Researchers with the U.S. Department of Energy (DOE)'s Lawrence Berkeley National Laboratory (Berkeley Lab) have once again demonstrated the incredible capabilities of metamaterials -- artificial nanoconstructs whose optical properties arise from their physical structure rather than their chemical composition. Engineering a unique two-dimensional sheet of gold nanoantennas, the researchers were able to obtain the strongest signal yet of the photonic spin Hall effect, an optical phenomenon of quantum mechanics that could play a prominent role in the future of computing.
"With metamaterial, we were able to greatly enhance a naturally weak effect to the point where it was directly observable with simple detection techniques," said Xiang Zhang, a faculty scientist with Berkeley Lab's Materials Sciences Division who led this research. "We also demonstrated that metamaterials not only allow us to control the propagation of light but also allows control of circular polarization. This could have profound consequences for information encoding and processing."
The spin Hall effect, named in honor of physicist Edwin Hall, describes the curved path that spinning electrons follow as they move through a semiconductor. The curved movement arises from the interaction between the physical motion of the electron and its spin -- a quantized angular momentum that gives rise to magnetic moment. Think of a baseball pitcher putting spin on a ball to make it curve to the left or right.
"Light moving through a metal also displays the spin Hall effect but the photonic spin Hall effect is very weak because the spin angular momentum of photons and spin-orbit interactions are very small," says Xiaobo Yin, a member of Zhang's research group and the lead author of the Science paper. "In the past, people have managed to observe the photonic spin Hall effect by generating the process over and over again to obtain an accumulative signal, or by using highly sophisticated quantum measurements.

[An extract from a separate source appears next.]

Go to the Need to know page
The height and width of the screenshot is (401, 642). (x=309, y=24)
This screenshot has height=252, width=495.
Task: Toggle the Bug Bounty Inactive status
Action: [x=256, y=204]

Our metamaterial makes the photonic spin Hall effect observable even with a simple camera."
Metamaterials have garnered a lot of attention in recent years because their unique structure affords electromagnetic properties unattainable in nature. For example, a metamaterial can have a negative index of refraction, the ability to bend light backwards, unlike all materials found in nature, which bend light forward. Zhang, who holds the Ernest S. Kuh Endowed Chair Professor of Mechanical Engineering at the University of California (UC) Berkeley, where he also directs the National Science Foundation's Nano-scale Science and Engineering Center, has been at the forefront of metamaterials research. For this study, he and his group fashioned metamaterial surfaces about 30 nanometers thick (a human hair by comparison is between 50,000 and 100,000 nanometers thick). These metasurfaces were constructed from V-shaped gold nanoantennas whose geometry could be configured by adjusting the length and orientation of the arms of the Vs.
"We chose eight different antenna configurations with optimized geometry parameters to generate a linear phase gradient along the x direction," says Yin. "This enabled us to control the propagation of the light and introduce strong photon spin-orbit interactions through rapid changes in direction. The photonic spin Hall effect depends on the curvature of the light's trajectory, so the sharper the change in propagation direction, the stronger the effect."
Since the entire metasurface sample measured only 0.3 millimeters, a 50-millimeter lens was used to project the transmission of the light through the metamaterial onto a charge-coupled device (CCD) camera for imaging. From the CCD images, the researchers determined that both the control of light propagation and the giant photonic spin Hall effect were the direct results of the designed meta-material. This finding opens up a wealth of possibilities for new technologies.
"The controllable spin-orbit interaction and momentum transfer between spin and orbital angular momentum allows us to manipulate the information encoded on the polarization of light, much like the 0 and 1 of today's electronic devices," Yin says. "But photonic devices could encode more information and provide greater information security than conventional electronic devices."
Yin says the ability to control left and right circular polarization of light in metamaterial surfaces should allow for the formation of optical elements, like highly coveted "flat lenses," or the management of light polarization without using wave plates.
"Metamaterials provide us with tremendous design freedom that will allow us to modulate the strength of the photonic spin Hall effect at different spatial locations," Yin says. "We knew the photonic spin Hall effect existed in nature but it was so hard to detect. Now, with the right metamaterials we can not only enhance this effect we can harness it for our own purposes."